─── Given data

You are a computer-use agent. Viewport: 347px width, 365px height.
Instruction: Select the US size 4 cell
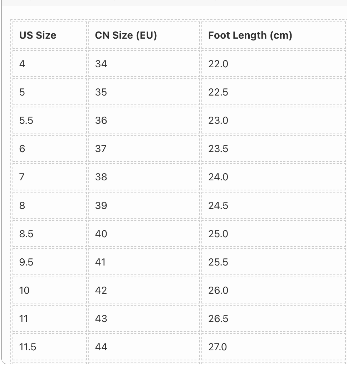coord(50,64)
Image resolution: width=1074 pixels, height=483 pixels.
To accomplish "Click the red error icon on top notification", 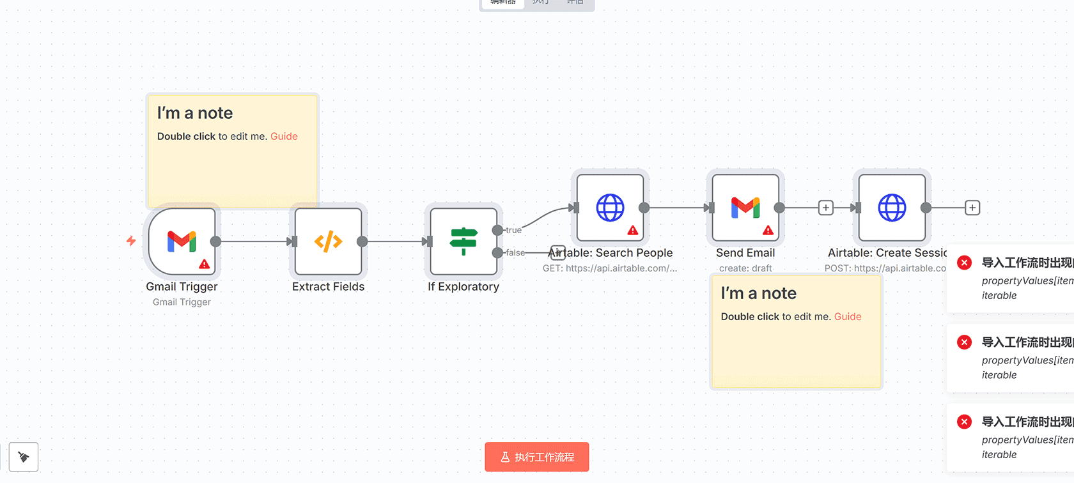I will [x=965, y=263].
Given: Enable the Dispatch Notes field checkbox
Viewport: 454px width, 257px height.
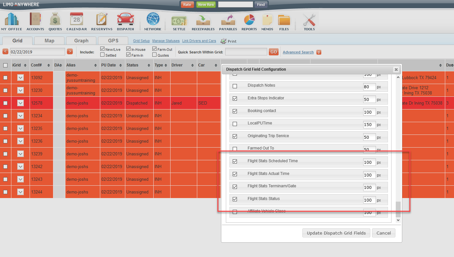Looking at the screenshot, I should [x=235, y=86].
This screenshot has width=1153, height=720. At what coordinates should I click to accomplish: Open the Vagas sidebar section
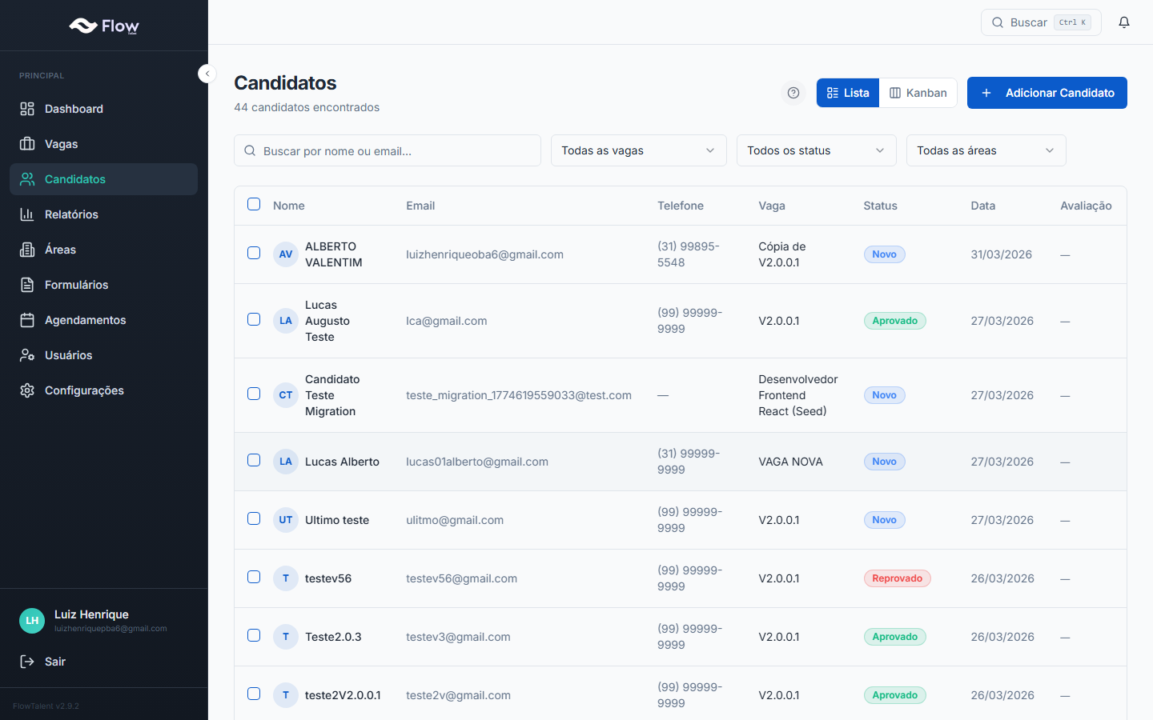click(61, 144)
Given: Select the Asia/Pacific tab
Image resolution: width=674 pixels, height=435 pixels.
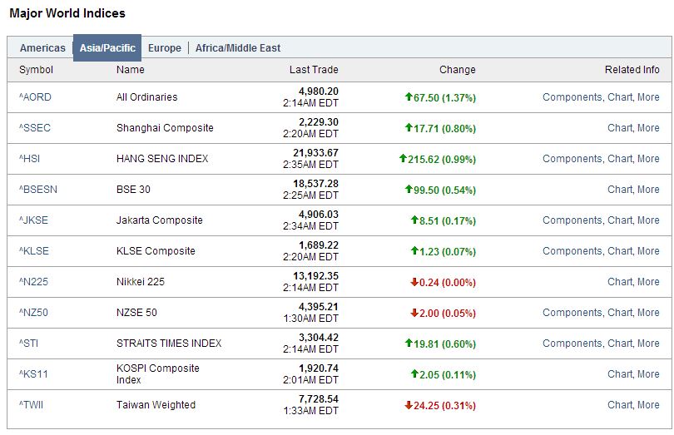Looking at the screenshot, I should coord(107,48).
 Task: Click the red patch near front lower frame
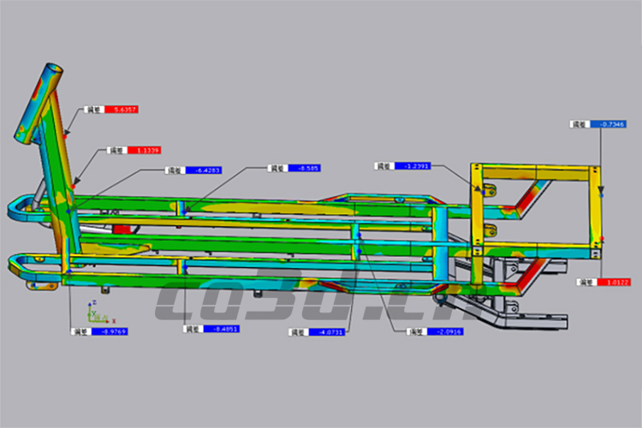[x=125, y=229]
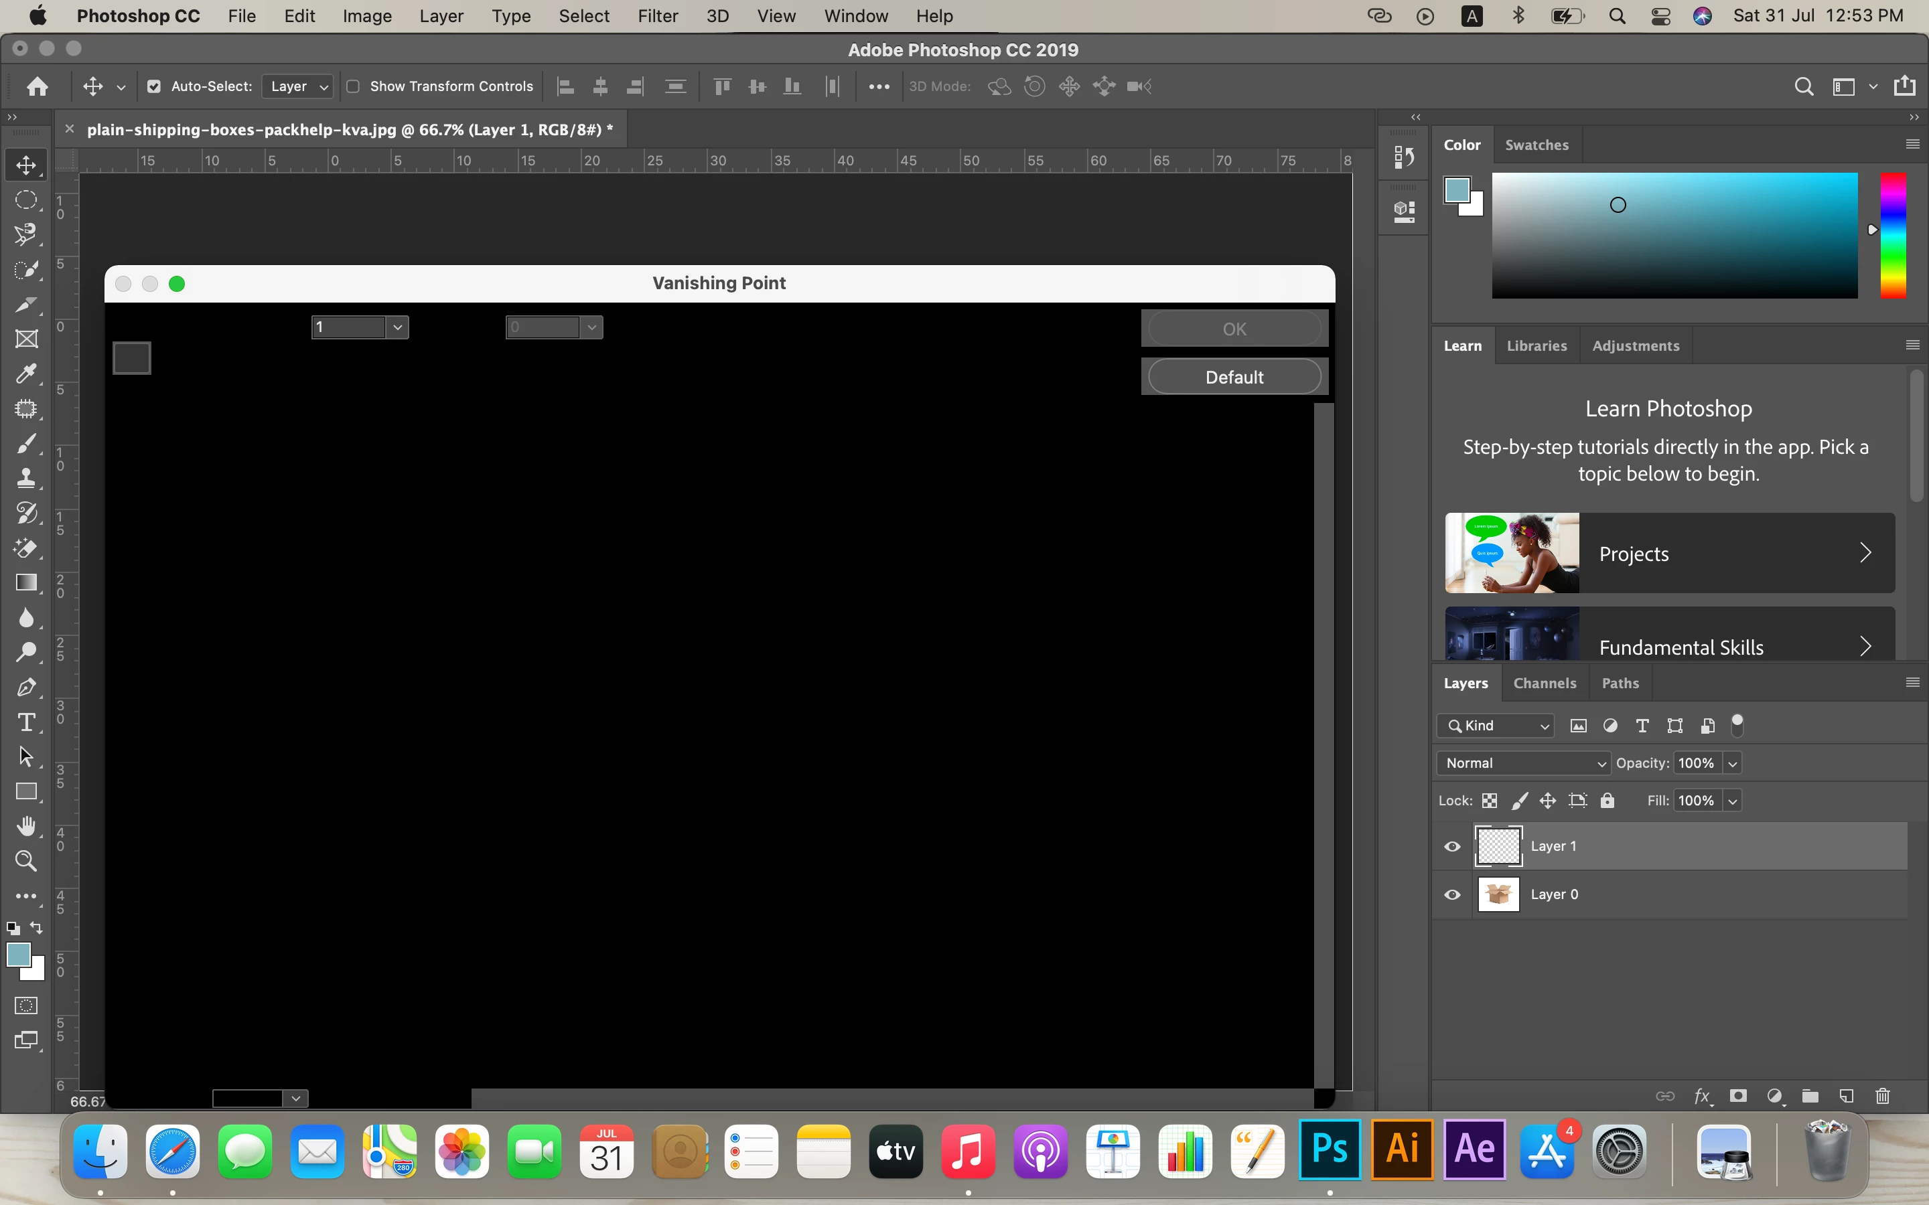
Task: Open the Filter menu
Action: 657,16
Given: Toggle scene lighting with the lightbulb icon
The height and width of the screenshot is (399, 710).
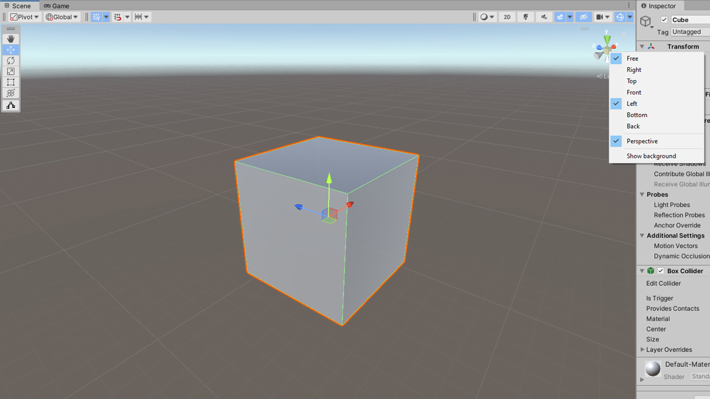Looking at the screenshot, I should (x=525, y=17).
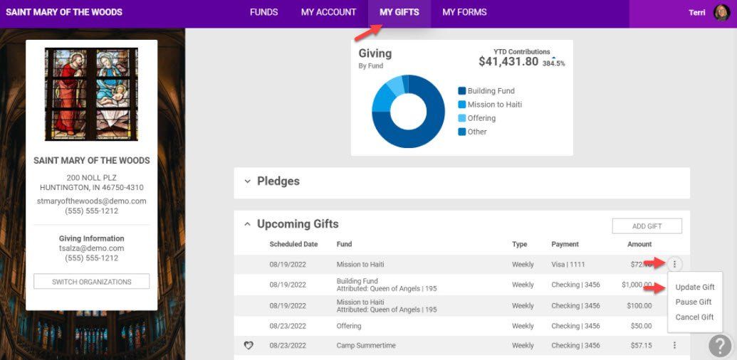The width and height of the screenshot is (737, 360).
Task: Switch to the My Forms tab
Action: 464,13
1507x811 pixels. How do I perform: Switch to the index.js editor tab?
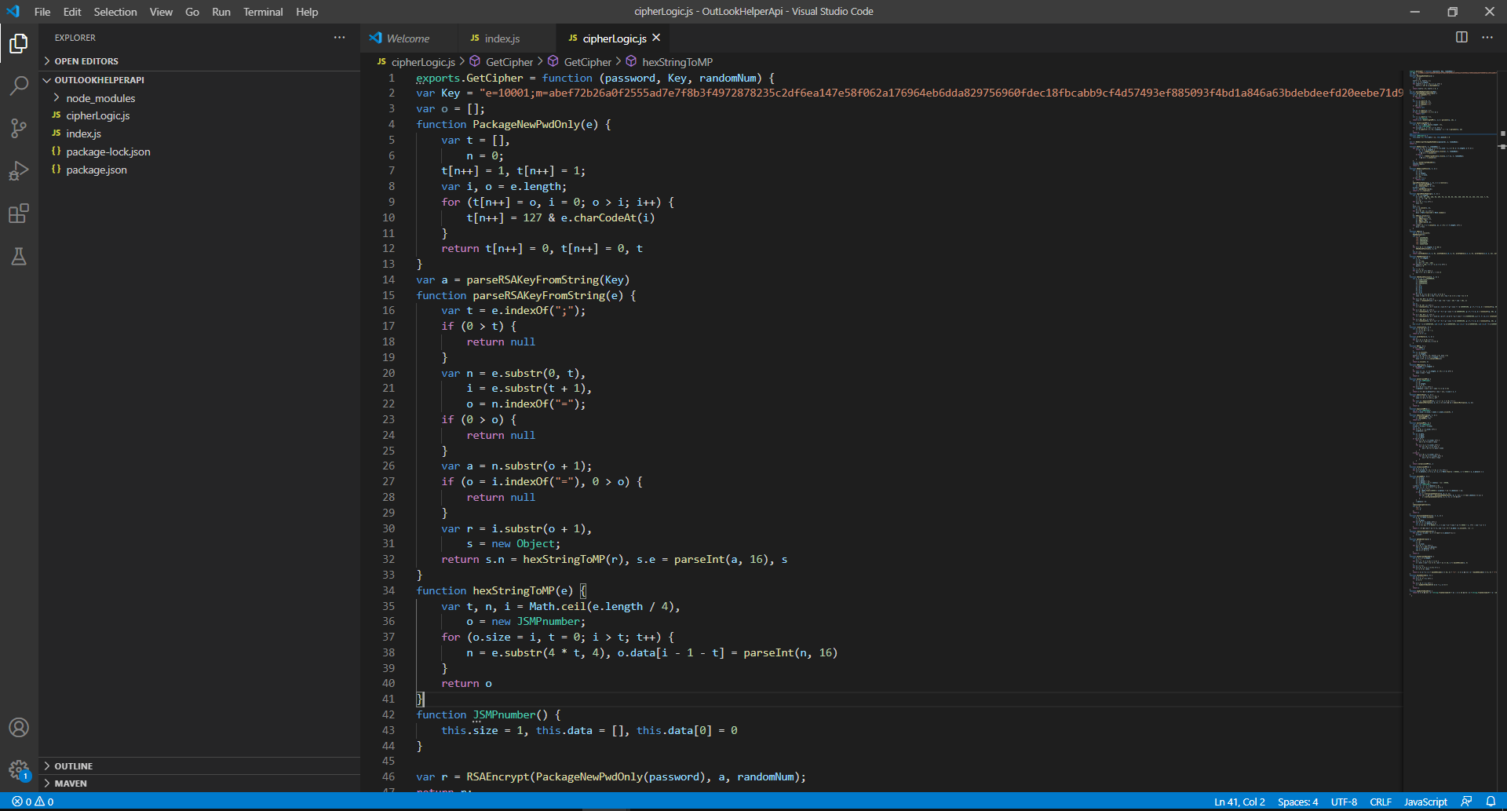point(502,38)
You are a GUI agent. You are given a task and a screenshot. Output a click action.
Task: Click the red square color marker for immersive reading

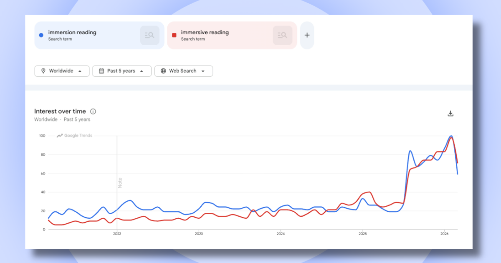(x=174, y=35)
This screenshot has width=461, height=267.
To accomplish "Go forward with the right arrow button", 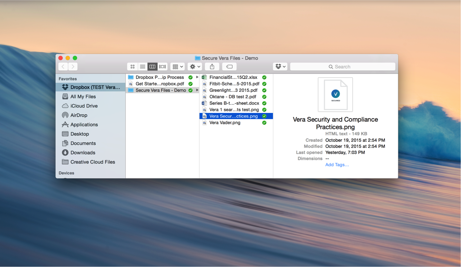I will [x=73, y=67].
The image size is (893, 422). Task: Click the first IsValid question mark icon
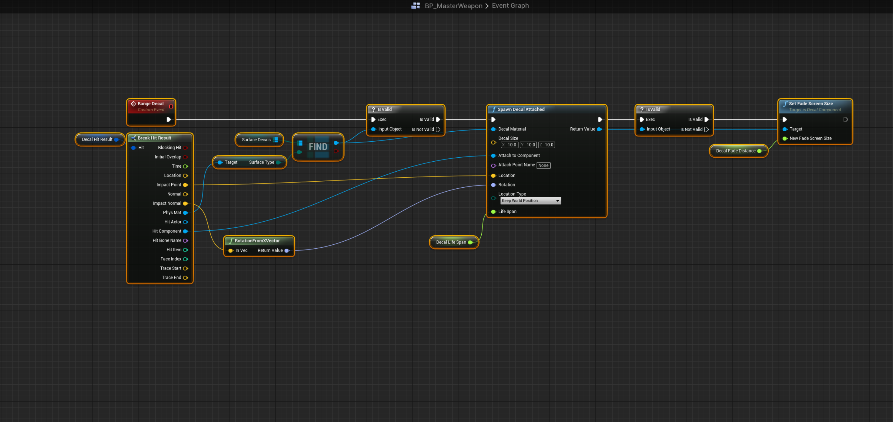click(x=373, y=109)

──────

◆ Task
Write out the stretch of the listing from the line containing "Given: Select the Asia/Pacific tab" through the line containing "Action: 657,16", word for word. Omit the pictures from your answer.

◆ Complete response
Given: Select the Asia/Pacific tab
Image resolution: width=674 pixels, height=435 pixels.
Looking at the screenshot, I should coord(107,48).
 Task: Click the red patch near front lower frame
[x=125, y=229]
Task: Open the Filter menu
Action: 657,16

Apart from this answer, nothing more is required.